# The Locations clustering POC
The candidate is expected to create a solution - a proof of concept, using Python, to cluster (or simply group) those addresses where they belong to the same location. The candidate is free to use any machine learning model, or hand-crafting solutions to show how the candidate would approach solving this problem.

First, I imported pandas dataframe and read the dataset file.

In [1]:
import pandas as pd
dataset = pd.read_csv("location_data.csv")
dataset

Unnamed: 0,city,road,house_number,postcode,state
0,fort worth,sycamore school rd,5421,76123,texas
1,gautier,highway 90,2701,39553,mississippi
2,farmington,e main,4750,87401,nm
3,richland,queensgate drive,2751,99352,washington
4,davie,s state hwy seven,1600,33317,fl
...,...,...,...,...,...
63690,las vegas,meadows ln,4300,89107,nevada
63691,window rock,window rock loop road,264,86515,az
63692,alliance,w state st,2496,44601,oh
63693,denver,s santa fe dr,1395,80223,co


## Exploring the Dataset
Discovering the dataset columns, counting the nulls, and figure out the number of unique values. From the observation, the state column has 121 values, however, the US only has 51 states.
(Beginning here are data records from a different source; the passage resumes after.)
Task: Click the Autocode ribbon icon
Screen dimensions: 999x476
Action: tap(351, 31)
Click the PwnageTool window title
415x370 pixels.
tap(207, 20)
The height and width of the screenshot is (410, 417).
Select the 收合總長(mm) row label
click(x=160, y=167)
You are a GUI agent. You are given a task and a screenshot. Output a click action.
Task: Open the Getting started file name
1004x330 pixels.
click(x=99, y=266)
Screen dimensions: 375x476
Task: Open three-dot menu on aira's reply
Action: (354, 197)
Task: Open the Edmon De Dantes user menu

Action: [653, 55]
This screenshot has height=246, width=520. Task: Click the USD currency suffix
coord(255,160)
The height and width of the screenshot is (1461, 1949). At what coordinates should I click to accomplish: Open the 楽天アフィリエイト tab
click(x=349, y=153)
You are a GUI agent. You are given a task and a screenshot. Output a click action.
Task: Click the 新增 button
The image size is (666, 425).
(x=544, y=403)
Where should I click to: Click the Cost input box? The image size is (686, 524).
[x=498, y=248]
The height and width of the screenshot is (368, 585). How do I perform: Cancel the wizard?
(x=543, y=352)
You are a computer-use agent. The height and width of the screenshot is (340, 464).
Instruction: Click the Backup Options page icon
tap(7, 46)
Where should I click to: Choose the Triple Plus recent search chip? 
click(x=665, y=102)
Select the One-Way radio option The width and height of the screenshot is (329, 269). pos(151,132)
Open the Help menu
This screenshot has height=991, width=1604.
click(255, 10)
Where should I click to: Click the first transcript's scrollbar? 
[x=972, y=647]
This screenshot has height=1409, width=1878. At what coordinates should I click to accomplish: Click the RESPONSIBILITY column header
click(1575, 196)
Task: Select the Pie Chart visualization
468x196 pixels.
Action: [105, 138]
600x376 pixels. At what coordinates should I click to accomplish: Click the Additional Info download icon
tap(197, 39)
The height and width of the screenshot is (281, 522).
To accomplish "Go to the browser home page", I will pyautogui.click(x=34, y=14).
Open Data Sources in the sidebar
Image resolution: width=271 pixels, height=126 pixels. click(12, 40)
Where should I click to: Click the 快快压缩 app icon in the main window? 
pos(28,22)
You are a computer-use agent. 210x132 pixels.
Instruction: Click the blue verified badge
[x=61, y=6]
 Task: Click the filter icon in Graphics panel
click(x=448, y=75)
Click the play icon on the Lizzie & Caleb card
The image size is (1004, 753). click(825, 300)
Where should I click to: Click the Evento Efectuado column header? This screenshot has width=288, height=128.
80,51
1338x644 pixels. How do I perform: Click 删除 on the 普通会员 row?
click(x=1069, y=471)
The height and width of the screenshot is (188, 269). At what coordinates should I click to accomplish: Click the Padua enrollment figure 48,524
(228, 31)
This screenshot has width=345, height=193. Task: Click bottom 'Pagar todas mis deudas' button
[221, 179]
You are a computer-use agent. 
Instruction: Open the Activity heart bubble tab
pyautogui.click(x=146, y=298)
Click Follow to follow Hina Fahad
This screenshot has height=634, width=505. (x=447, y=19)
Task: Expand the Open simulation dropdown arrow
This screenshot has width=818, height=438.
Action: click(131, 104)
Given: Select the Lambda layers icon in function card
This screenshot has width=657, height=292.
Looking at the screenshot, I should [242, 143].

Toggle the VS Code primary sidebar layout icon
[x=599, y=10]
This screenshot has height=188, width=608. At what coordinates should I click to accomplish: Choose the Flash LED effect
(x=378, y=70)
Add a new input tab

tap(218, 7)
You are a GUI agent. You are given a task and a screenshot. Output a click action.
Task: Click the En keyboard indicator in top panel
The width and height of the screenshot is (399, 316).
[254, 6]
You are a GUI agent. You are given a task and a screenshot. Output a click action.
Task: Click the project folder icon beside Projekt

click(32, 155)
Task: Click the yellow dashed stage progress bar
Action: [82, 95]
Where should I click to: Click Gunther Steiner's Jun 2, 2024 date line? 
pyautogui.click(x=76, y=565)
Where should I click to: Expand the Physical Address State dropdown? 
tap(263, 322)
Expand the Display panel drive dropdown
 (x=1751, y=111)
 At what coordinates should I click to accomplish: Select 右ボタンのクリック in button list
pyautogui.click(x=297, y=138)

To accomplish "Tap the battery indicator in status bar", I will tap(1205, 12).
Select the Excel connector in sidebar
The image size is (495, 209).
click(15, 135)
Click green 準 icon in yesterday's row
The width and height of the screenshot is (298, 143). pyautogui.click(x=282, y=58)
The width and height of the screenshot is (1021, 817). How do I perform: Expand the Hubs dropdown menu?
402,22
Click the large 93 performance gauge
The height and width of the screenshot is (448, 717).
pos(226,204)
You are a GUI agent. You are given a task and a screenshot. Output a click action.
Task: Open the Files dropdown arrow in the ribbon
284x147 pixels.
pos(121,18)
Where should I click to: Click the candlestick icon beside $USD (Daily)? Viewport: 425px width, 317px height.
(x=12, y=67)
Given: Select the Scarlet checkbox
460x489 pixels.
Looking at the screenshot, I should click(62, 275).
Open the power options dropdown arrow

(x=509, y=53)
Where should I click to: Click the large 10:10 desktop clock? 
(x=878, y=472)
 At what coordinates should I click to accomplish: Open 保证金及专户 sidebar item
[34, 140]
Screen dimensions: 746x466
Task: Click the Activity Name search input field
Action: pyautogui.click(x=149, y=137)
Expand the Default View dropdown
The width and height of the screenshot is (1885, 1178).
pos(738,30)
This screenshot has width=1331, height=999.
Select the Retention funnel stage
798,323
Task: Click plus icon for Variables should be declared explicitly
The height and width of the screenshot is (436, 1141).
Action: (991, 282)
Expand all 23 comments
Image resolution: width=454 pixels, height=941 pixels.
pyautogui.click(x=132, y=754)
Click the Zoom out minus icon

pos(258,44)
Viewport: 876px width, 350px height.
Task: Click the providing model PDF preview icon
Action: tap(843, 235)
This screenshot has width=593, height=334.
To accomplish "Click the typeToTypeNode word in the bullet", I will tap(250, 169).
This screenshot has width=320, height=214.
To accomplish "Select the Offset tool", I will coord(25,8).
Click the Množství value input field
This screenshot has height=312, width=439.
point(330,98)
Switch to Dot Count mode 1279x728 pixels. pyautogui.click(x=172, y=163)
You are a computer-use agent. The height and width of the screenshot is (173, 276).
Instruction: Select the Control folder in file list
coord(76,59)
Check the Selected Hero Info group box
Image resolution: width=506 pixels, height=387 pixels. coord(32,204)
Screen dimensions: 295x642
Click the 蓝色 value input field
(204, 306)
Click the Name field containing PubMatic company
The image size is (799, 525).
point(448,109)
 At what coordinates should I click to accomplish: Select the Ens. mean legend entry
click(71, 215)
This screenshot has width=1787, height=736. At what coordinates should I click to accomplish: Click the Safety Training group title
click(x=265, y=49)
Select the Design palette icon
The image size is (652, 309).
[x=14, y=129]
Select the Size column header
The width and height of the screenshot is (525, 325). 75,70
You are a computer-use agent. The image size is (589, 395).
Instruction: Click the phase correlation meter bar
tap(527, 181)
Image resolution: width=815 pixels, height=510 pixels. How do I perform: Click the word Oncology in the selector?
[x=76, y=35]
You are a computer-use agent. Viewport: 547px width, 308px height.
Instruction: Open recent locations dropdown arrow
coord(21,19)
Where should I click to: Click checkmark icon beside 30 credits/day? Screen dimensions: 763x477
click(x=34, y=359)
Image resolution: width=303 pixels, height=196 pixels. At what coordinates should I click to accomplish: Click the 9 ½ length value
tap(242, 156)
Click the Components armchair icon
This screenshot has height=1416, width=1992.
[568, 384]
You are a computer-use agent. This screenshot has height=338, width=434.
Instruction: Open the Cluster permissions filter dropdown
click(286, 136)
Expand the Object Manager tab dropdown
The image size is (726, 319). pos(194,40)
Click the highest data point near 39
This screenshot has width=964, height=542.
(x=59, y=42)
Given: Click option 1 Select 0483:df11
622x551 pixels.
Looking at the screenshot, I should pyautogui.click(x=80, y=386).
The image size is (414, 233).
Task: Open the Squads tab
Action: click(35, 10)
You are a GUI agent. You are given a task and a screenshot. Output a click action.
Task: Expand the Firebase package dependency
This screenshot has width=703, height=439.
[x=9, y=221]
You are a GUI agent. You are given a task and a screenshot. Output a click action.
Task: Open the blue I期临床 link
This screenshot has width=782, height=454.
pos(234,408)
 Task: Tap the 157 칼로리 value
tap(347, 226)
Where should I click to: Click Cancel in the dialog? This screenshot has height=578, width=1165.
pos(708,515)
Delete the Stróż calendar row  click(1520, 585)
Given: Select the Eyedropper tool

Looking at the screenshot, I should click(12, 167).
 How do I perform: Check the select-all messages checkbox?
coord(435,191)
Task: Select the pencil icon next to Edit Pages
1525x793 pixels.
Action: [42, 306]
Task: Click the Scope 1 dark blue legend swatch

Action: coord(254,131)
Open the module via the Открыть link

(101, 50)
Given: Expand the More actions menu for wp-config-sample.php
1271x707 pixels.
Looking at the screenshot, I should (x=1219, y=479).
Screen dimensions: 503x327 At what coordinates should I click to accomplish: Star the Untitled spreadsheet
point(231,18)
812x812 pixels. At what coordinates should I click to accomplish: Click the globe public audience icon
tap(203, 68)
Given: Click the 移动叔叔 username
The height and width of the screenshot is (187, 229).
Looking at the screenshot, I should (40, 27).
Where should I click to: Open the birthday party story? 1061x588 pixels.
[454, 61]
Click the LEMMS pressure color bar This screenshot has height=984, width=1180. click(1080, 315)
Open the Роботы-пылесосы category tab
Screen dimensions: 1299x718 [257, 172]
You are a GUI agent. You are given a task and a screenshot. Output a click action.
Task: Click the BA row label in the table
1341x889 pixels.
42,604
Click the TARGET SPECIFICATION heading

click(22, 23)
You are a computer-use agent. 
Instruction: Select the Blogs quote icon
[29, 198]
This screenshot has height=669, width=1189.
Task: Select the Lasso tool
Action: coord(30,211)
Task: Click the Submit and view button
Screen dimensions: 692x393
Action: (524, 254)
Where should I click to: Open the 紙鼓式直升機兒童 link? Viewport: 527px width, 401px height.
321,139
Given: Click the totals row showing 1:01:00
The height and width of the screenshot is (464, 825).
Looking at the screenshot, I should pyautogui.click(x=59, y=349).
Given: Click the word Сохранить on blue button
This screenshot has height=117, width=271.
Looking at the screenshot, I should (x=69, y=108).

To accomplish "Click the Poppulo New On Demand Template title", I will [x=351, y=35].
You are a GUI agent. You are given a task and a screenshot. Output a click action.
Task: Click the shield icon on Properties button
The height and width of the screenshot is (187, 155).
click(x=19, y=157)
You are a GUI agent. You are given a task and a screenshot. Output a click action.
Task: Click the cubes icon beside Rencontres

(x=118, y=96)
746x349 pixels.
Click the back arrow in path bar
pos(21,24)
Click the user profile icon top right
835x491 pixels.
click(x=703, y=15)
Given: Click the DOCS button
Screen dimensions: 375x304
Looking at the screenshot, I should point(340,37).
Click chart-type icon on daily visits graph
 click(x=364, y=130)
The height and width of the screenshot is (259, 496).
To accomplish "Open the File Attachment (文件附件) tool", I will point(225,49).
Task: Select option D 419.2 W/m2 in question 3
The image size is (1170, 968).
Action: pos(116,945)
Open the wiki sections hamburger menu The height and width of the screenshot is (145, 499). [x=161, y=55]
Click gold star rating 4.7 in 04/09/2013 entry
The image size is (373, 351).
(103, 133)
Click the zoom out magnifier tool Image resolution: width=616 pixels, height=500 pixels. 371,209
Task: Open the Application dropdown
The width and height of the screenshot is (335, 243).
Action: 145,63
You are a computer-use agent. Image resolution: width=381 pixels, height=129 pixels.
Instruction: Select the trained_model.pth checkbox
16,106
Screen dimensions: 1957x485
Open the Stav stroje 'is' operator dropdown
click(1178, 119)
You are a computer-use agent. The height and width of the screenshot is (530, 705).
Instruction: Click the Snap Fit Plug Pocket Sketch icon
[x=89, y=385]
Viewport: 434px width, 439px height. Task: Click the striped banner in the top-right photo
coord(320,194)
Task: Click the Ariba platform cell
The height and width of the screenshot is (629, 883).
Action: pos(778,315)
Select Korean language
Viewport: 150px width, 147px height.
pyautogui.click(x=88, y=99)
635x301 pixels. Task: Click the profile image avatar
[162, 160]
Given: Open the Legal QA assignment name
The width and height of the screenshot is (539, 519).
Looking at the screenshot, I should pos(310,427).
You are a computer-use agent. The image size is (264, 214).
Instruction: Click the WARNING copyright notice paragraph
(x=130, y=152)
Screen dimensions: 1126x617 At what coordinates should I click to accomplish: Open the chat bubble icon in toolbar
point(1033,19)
Therfore, I need to have a deep look at this column.

In [2]:
print(dataset.columns)
print(dataset.isnull().sum())
dataset.nunique()

Index(['city', 'road', 'house_number', 'postcode', 'state'], dtype='object')
city            0
road            0
house_number    0
postcode        0
state           0
dtype: int64


city             5534
road            17184
house_number     6353
postcode        11015
state             121
dtype: int64

By displaying the state column, I found that some states are written in many formats.

In [3]:
states = set(dataset['state'])
states

{'ak',
 'al',
 'alabama',
 'alaska',
 'ar',
 'arizona',
 'arkansas',
 'az',
 'bc',
 'ca',
 'california',
 'carolina',
 'co',
 'colorado',
 'connecticut',
 'ct',
 'd.c.',
 'daerah khusus ibukota jakarta',
 'dc',
 'de',
 'delaware',
 'district of columbia',
 'fl',
 'florida',
 'ga',
 'georgia',
 'hampshire',
 'hawaii',
 'hi',
 'ia',
 'id',
 'idaho',
 'il',
 'illinois',
 'in',
 'indiana',
 'iowa',
 'island',
 'kansas',
 'kentucky',
 'ks',
 'ky',
 'la',
 'lakes',
 'lombardia',
 'long island',
 'louisiana',
 'ma',
 'maine',
 'maryland',
 'massachusetts',
 'md',
 'me',
 'mi',
 'michigan',
 'minnesota',
 'mississippi',
 'missouri',
 'mn',
 'mo',
 'montana',
 'ms',
 'mt',
 'nb',
 'nc',
 'nd',
 'ne',
 'nebraska',
 'nevada',
 'new hampshire',
 'new jersey',
 'new mexico',
 'new york',
 'nh',
 'nj',
 'nm',
 'north carolina',
 'north dakota',
 'ns',
 'nsw',
 'nv',
 'ny',
 'oh',
 'ohio',
 'ok',
 'oklahoma',
 'on',
 'or',
 'oregon',
 'pa',
 'pennsylvania',
 'range',
 'region',
 'rhode island',
 'ri'

## Data Preprocessing

I did some research and I found an online CSV that contains these values for each state: full name, traditional abbreviation, and USPS.

In [4]:
dataset_state_name = pd.read_csv("states.csv").applymap(str.lower)
dataset_state_name

Unnamed: 0,full name,traditional abbreviation,usps
0,alabama,ala,al
1,alaska,alas,ak
2,arkansas,ark,ar
3,arizona,ariz,az
4,california,calif,ca
5,colorado,colo,co
6,connecticut,conn,ct
7,delaware,del,de
8,district of columbia,d.c.,dc
9,florida,fla,fl


This for loop is just to map different naming to USPS naming.

In [5]:
for i in range(len(dataset)):
    for j in range(len(dataset_state_name)):
        if dataset['state'][i] == dataset_state_name['full name'][j] or dataset['state'][i] == dataset_state_name['traditional abbreviation'][j] :
            dataset['state'][i] = dataset_state_name['usps'][j]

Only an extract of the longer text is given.